Activity
Please restate each line of the data below exactly. Omit all images.

══ Dataset

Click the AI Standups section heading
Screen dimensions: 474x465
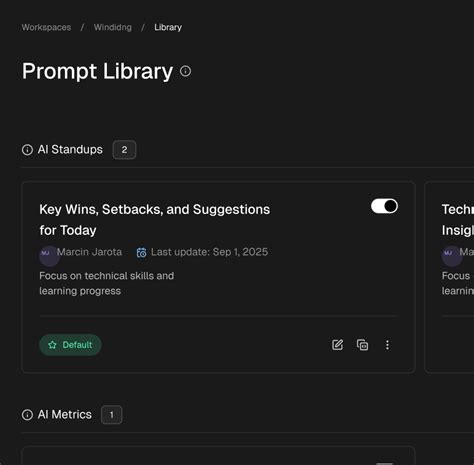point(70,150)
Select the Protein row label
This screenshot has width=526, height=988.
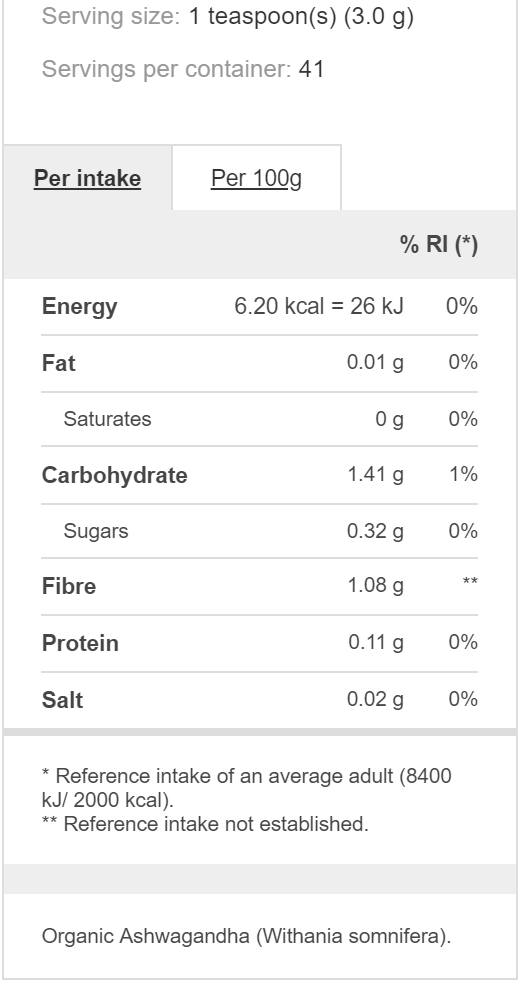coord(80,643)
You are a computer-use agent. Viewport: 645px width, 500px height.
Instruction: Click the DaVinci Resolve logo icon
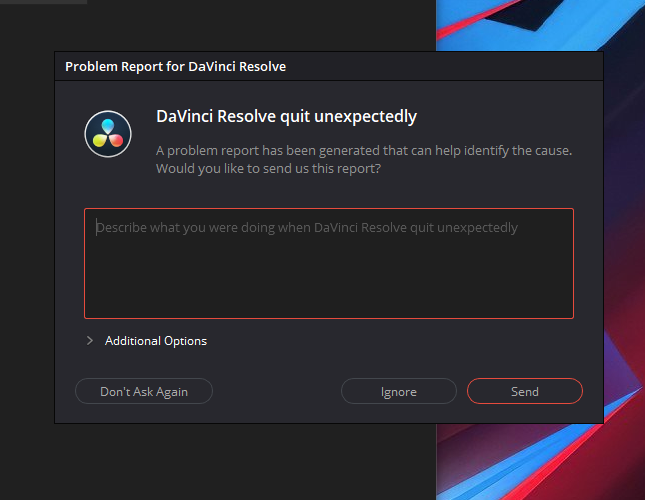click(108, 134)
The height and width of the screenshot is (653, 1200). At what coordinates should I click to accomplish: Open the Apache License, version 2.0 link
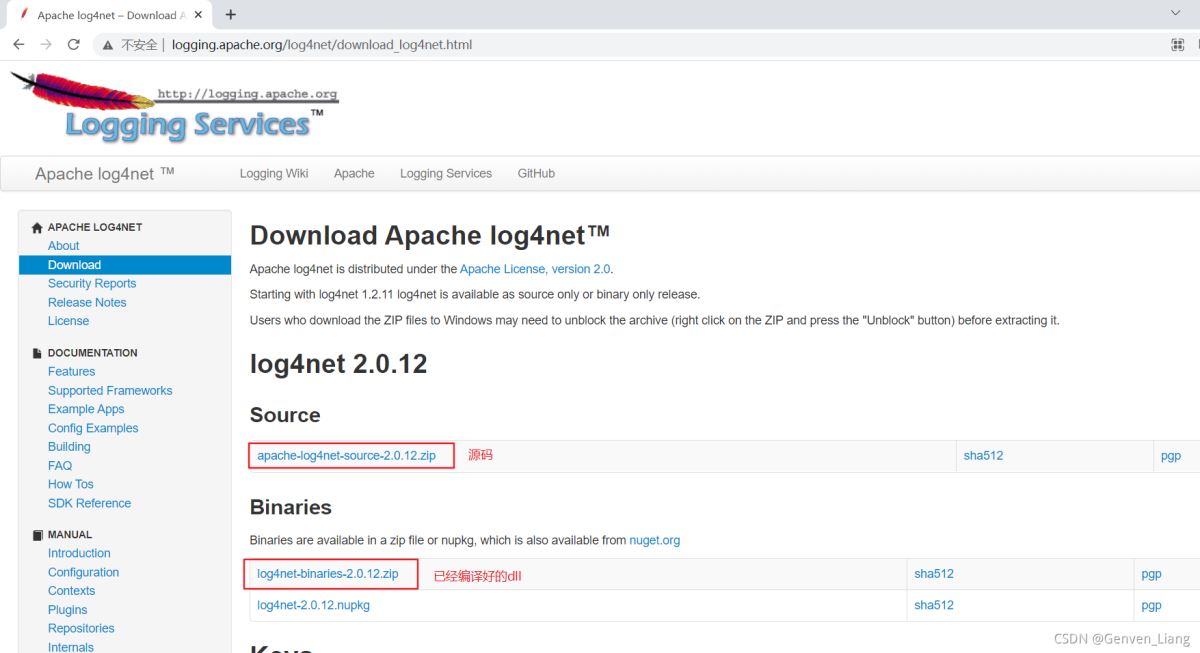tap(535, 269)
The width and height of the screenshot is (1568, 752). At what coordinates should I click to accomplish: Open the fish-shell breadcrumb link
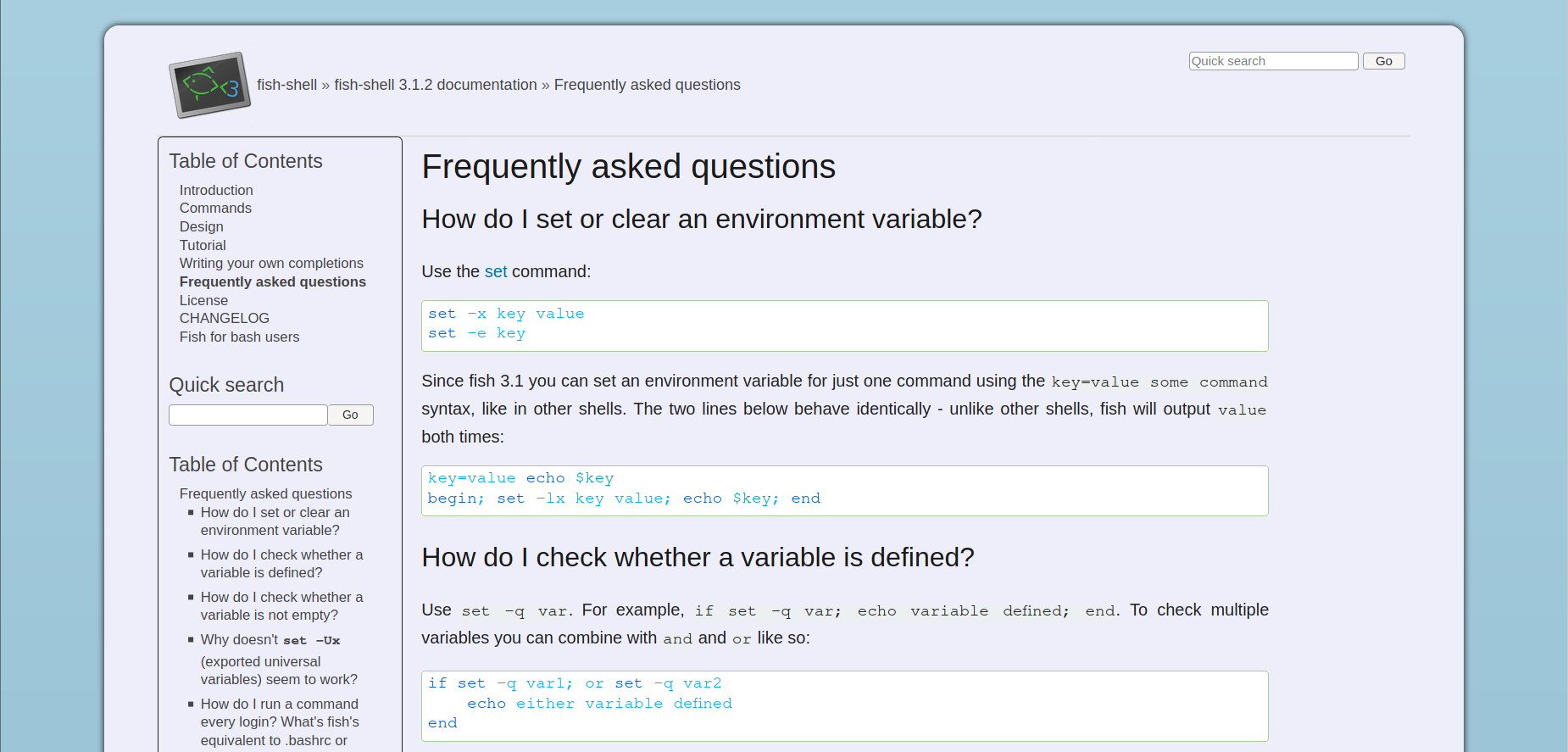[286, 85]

════

Output
Click the AI Standups section heading
Screen dimensions: 474x465
point(70,150)
Select the Protein row label
This screenshot has width=526, height=988.
coord(80,643)
You are a computer-use agent. Viewport: 645px width, 500px height.
Instruction: Click the DaVinci Resolve logo icon
click(108, 134)
The height and width of the screenshot is (653, 1200). At what coordinates should I click to accomplish: Open the Apache License, version 2.0 link
tap(535, 269)
The width and height of the screenshot is (1568, 752). At what coordinates should I click to accomplish: Open the fish-shell breadcrumb link
[286, 85]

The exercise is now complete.